+++ Bereitgestellter Auszug +++

Mehr Unterkünfte soll es geben, die Arbeit solle besser organisiert und vor
allem sicherer werden, für Dienstleister sollen künftig strenge Regeln
gelten, heißt es vage.
Ob die Versprechungen eingehalten werden, ist schwer abzuschätzen. Denn
Ausbeutung gehört zumindest für Teile der Branche zum System. Den Erfolg
haben die Unternehmen nicht zuletzt den Arbeitsmigranten zu verdanken, die
mittlerweile den Großteil der rund 120.000 Saisonarbeitskräfte stellen.
[4][Nach Angaben des Branchenverbands] überstieg das Arbeitspensum der
Arbeitskräfte aus dem Ausland 2017 erstmals das der einheimischen.
Gewerkschafter schätzen, dass der Anteil der Migranten bei der
Champagnerernte mittlerweile bei rund zwei Dritteln liegt.
Die [5][Ausbeutung] lässt sich leicht beobachten. Viele provisorische
Arbeiterlager sind gut sichtbar an den Straßenrändern zu finden. Auf einem
bekannten Parkplatz in einem Vorort von Epernay herrscht an einem Dienstag
Mitte September bereits vor Sonnenaufgang Hochbetrieb. Aus den Reisebussen
strömen diesmal keine Touristen, sondern zahllose Männer mittleren Alters
mit morgengrauen Gesichtern. Kennzeichen vieler Busse ist BG, für
Bulgarien, oder TR, für die Türkei. Eilig steigen die Traubenpflücker in
kleinere Transporter. Minuten später ist der Spuk vorbei.
Am Abend desselben Tages sitzen und liegen in einem kleinen Park am Bahnhof
mehrere Männer auf Pappkartons. Alle haben Erfahrungen als Erntehelfer,
zumeist schlechte. Das Wort Arbeiterstrich würde ihre
Beschäftigungssituation wohl gut zusammenfassen. Zuerst will niemand offen
über die Details sprechen. Dann redet doch einer. „An manchen Tagen geben
sie uns 50, 60 Euro. Das kann doch nicht sein!“, schimpft jemand, der sich
als Youssef vorstellt. „Damit kommt man echt schwer über die Runden.“ Heute
Abend, sagt der Mann aus dem Tschad, schlafe er auf seinem Pappkarton. Mal
wieder.
José Blanco, ein großer kräftiger Mann mit runder Brille, ist so etwas wie
der Lautsprecher der Weinleser. Der höchste gewählte Vertreter der
Champagnerarbeiter fällt auf, nicht nur durch seine roten Hemden und seinen
postgelben Transporter, sondern auch durch seine Demonstrationen. Anfang
Oktober zog seine [6][Gewerkschaft CGT] vor den Sitz der
Arbeitgebervertretung. Rund 100 Menschen demonstrierten dort mit einem
aufblasbaren, zwei Meter großen Champagnerkorken und einem Transparent, das
eine Champagnerflasche zeigt mit der Aufschrift: „Mischung: 20 Prozent
Weintrauben, 80 Prozent Ausbeutung“.

+++

◆ Arbeitsaufträge ◆
1: Nenne alle Staaten, die im Auszug über die Champagnerernte erwähnt werden.
2: Fasse den Absatz im Auszug über die Champagnerernte, der mit „José Blanco, ein großer kräftiger Mann“ beginnt, als Stichpunktliste zusammen und behalte dabei die wesentlichen Fakten bei.
3: Setze den Auszug über die Champagnerernte nach seinem letzten Satz fort.
Das Material steht in keinem Zusammenhang mit dem Auszug über die Champagnerernte.

+++ Angezeigte Daten +++

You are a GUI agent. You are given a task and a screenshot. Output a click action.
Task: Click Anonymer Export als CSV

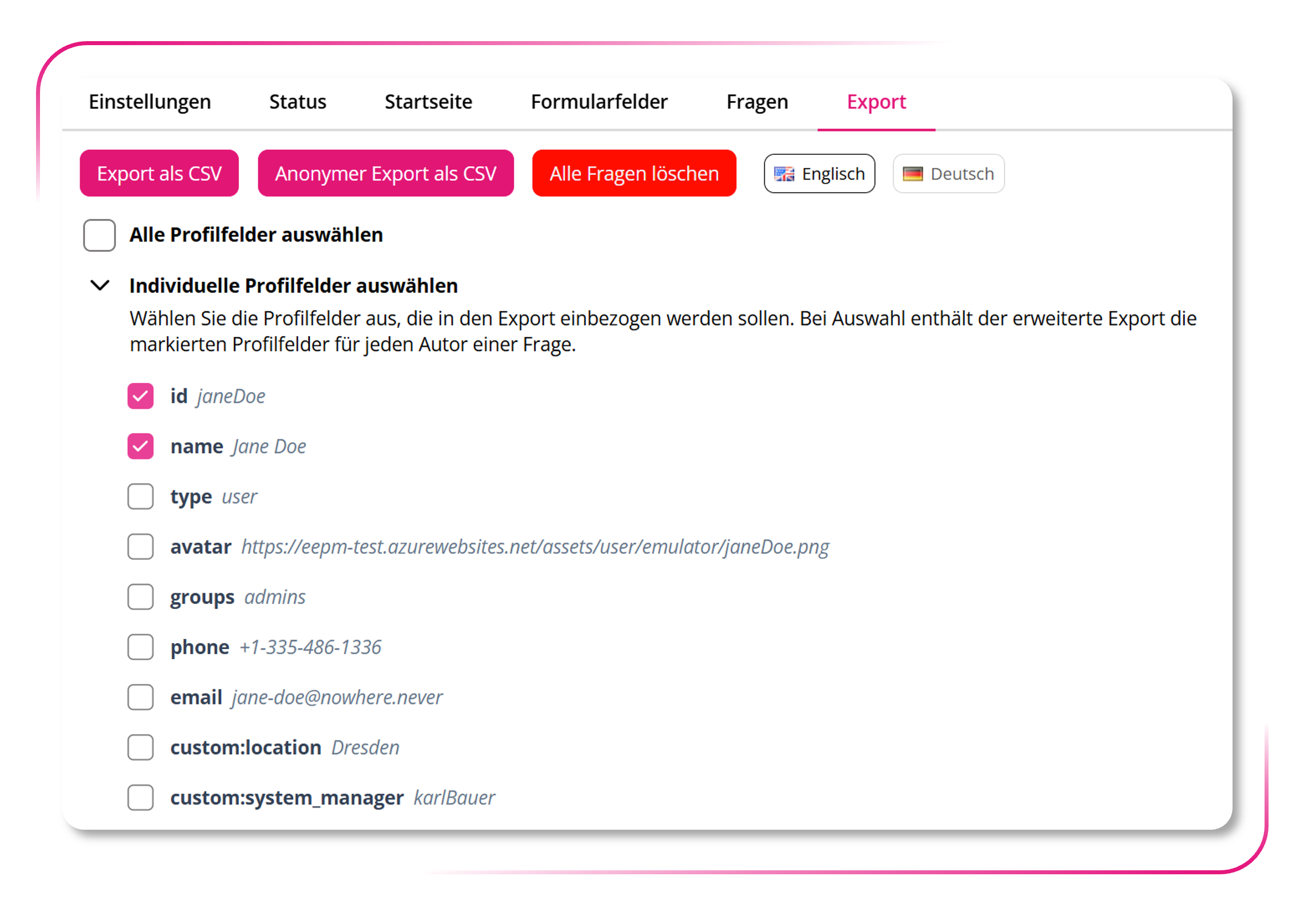click(x=385, y=173)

+++

◆ Ergebnisse je Aufgabe ◆
1: Bulgarien, Türkei, Tschad

2:
- José Blanco gilt als Sprachrohr der Weinleser und ist der höchste gewählte Vertreter der Champagnerarbeiter.
- Er fällt durch rote Hemden, einen postgelben Transporter und seine Demonstrationen auf.
- Anfang Oktober zog seine Gewerkschaft CGT vor den Sitz der Arbeitgebervertretung.
- Rund 100 Menschen demonstrierten dort mit einem aufblasbaren, zwei Meter großen Champagnerkorken.
- Sie trugen ein Transparent mit einer Champagnerflasche und der Aufschrift „Mischung: 20 Prozent Weintrauben, 80 Prozent Ausbeutung“.

3:
Blanco beobachtet die privaten Arbeitsvermittler schon lange kritisch. Ein
Großteil der Erntehelfer der Champagne wird mittlerweile über Dienstleister
beschäftigt, von denen es offenbar viele nicht so genau nehmen mit dem
Gesetz. Schon vor Jahren machte der Gewerkschafter die großen
Champagnerhäuser auf das Problem der Leiharbeit aufmerksam und informierte
die lokalen Behörden. Voriges Jahr war Blanco sogar beim Arbeitsminister zu
Besuch, um ihn ins Bild zu setzen. Der Landwirtschaftsministerin schrieb er
einen Brief zum Thema „skrupellose Dienstleister“. Passiert sei wenig, sagt
er.
## Unternehmen schießen wie Pilze aus dem Boden
Hunderte solcher Firmen sind alleine für das Département Marne registriert,
in dem auch die meisten Weinberge der Region liegen. „Die Unternehmen
schießen wie Pilze aus dem Boden“, ärgert sich Blanco. „Jedes Jahr werden
Firmen eigens für die Ernte gegründet und gleich danach wieder
geschlossen.“ Viele von ihnen zahlten keine Sozialabgaben, nicht wenige
prellten Löhne. Und kontrolliert würde zu wenig. Das zeigen auch die
offiziellen Zahlen. Die zuständige Behörde für Schwarzarbeit in Reims gibt
auf Nachfrage an, in dieser Saison mehr als zwanzig Kontrolleure für die
Winzer und Dienstleister eingesetzt zu haben: Insgesamt wurden lediglich
rund fünf Prozent der Arbeiter überprüft.
Gewerkschafter Blanco verrät, welche Leiharbeitsfirmen man sich einmal
näher anschauen sollte. Zum Beispiel STV mit Sitz in Epernay, die laut
Blanco jedes Jahr 8.000 Arbeiter beschäftigt und offenbar gezielt aus dem
Ausland anwirbt, darunter viele Bulgaren mit türkischem
Migrationshintergrund. Diese Ich-AG sei „schon länger im Visier der
Kontrollbehörden“, sagt er. Ein [7][Blick ins Handelsregister] gibt einen
ersten Eindruck.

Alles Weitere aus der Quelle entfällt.